# Processing w/ Curvelets

## Introduction

A large part of SLIM’s research consists of studying various aspects of seismic signal processing as optimization problems. Our approach is in the context of a larger overall trend in the signal processing towards optimization-based Bayesian estimators expressed through transforms, and SLIM strives to be in the forefront of applying this approach to the seismic community. Some of our notable areas of contributions include seismic data reconstruction and denoising, (which are interrelated problems, see Hennenfent and Herrmann, 2006, 2008; Herrmann and Hennenfent, 2008; Hennenfent, 2008; Kumar, 2009), ground-roll separation (Yarham and Herrmann, 2008), adaptive subtraction of multiples (Herrmann et al., 2008a; Wang et al., 2008), and estimation of (surface) multiple-free Green’s function (Lin and Herrmann, 2013a).

## Curvelet-based seismic signal processing

Generally, Bayesian-based signal processing methods rely on expressing our knowledge of the physical properties of signals and noises as the prior distributions from which they are drawn. The practice of signal processing under this regime can be seen as forming a new probability distribution for our desired signal based on these priors. Processing algorithms are thus estimators, often as a result of explicit or implicit optimization, that give us the most likely solution given our final posterior distribution.

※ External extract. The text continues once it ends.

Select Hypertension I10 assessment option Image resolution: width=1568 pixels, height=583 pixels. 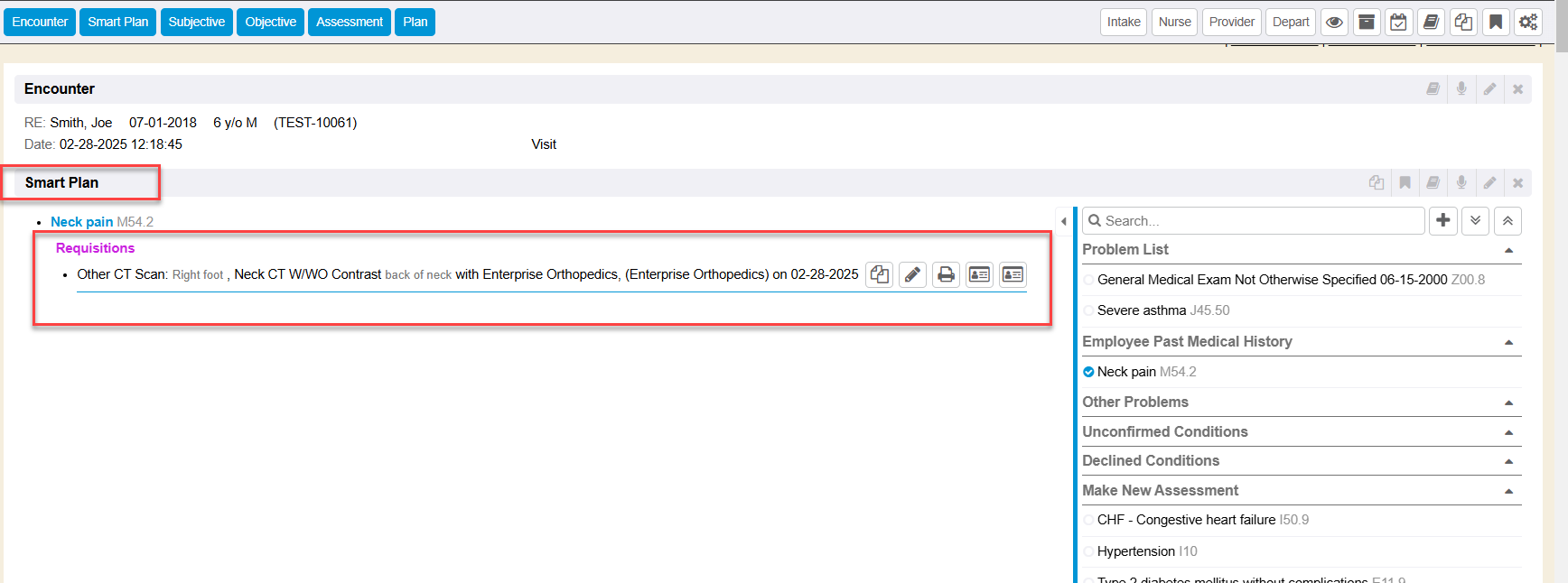(1088, 551)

An example of this approach to seismic signal processing is expressing the idea of spatial-temporal coherency—or “alias-free” in the frequency domains—as sparsity in some sort of inherently multi-dimensional transform domain (and relatedly, low-rankness in an appropriate coordinate system). In the early part of SLIM’s history, this concept was generally realized by sparsity in curvelet coefficients (Herrmann et al., 2008b). As low-rank solvers matured (see link to optimization page), this idea was applied to matrices and tensors.

The curvelet transform naturally exploits the high-dimensional and strong geometrical structure of seismic data. The curvelet transform (Candès and Donoho, 2004) is designed to represent curve-like singularities optimally by decomposing seismic data into a superposition of localized plane waves, called curvelets. These curvelets are shaped according to a parabolic scaling law and have different frequency contents and dips to match locally the wavefront at best. See Figure 2 for a graphical depiction of this property.

The scaling properties of these curvelets achieve the highest asymptotic order for coefficient sparsity^{1} over all *non-adaptive* representations of regularly-sampled seismic data (see Figure 3). In other words, the superposition of only a “few” curvelets captures most of the energy of a seismic record.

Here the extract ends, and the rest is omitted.